C. Linus Hicks wrote:
You stated earlier that the boot process dies with the "No init found" message. Way before that, you should see something like this, except your root will be different:
Kernel command line: ro root=/dev/hde7 rhgb console=tty0
I would make sure your command line doesn't have "quiet" on it, then you will have to suspend output shortly after it starts booting. Use Ctrl-S and Ctrl-Q to stop and start console output. Then you can use shift page up and shift page down to scroll backwards and forwards.
None of the above key combinations do anything - the screen scrolls by and won't pause or scroll up. Looking for a line starting with "Kernel" as it scrolls past: couldn't see any.
I have managed to confirm that the command line specified is being read, because if I purposefully put bogus entries in the command line, the kernel stops booting with a corresponding error message.

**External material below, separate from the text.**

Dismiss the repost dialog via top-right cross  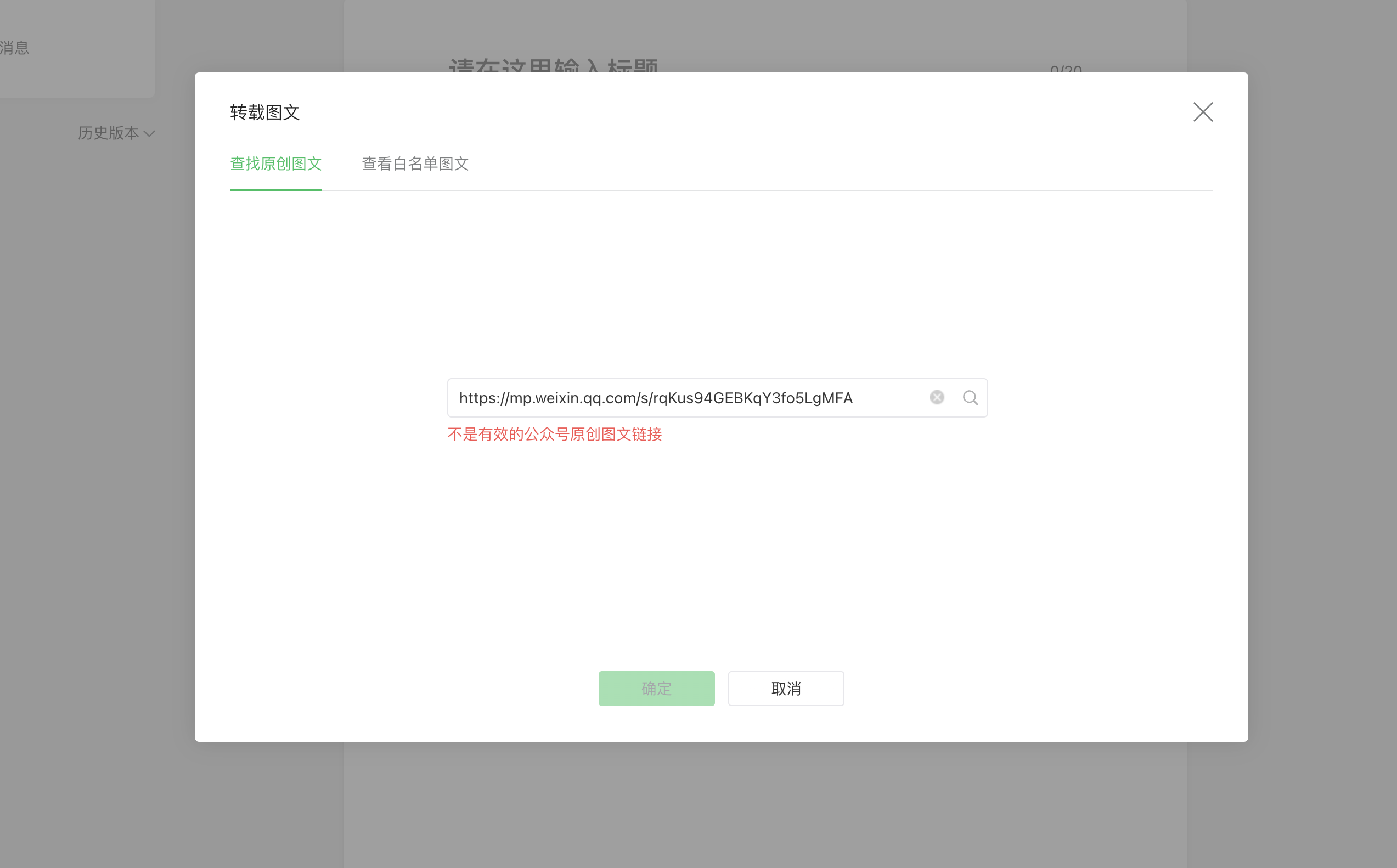(x=1203, y=112)
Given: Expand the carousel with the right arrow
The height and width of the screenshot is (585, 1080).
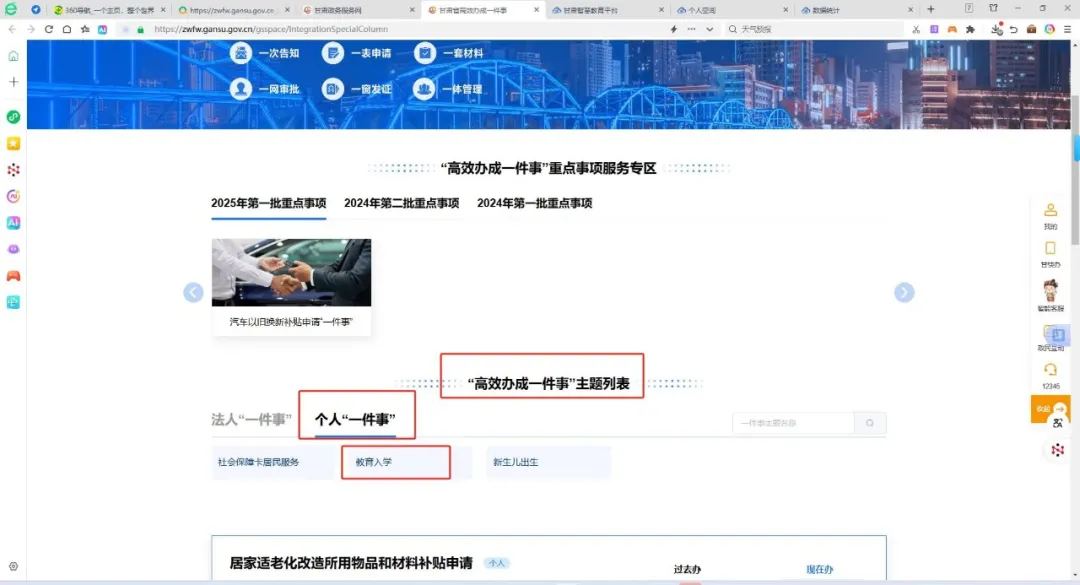Looking at the screenshot, I should point(904,292).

What I still haven't figured out is why the kernel refuses to read it's init parameter from the initrd. The line "init=disklessrc" is included as a command line option, and the file "disklessrc" exists, yet the kernel still refuses point blank to acknowledge this.
Unfortunately the kernel doesn't tell you the name of the init file it is trying to bootstrap, so it remains a stab in the dark. I have tried swapping different kernels, I've tried using different client machines - no go no matter what I do.
Has anybody gotten diskless booting to work ever? If so, was there something special you needed to do to make it work?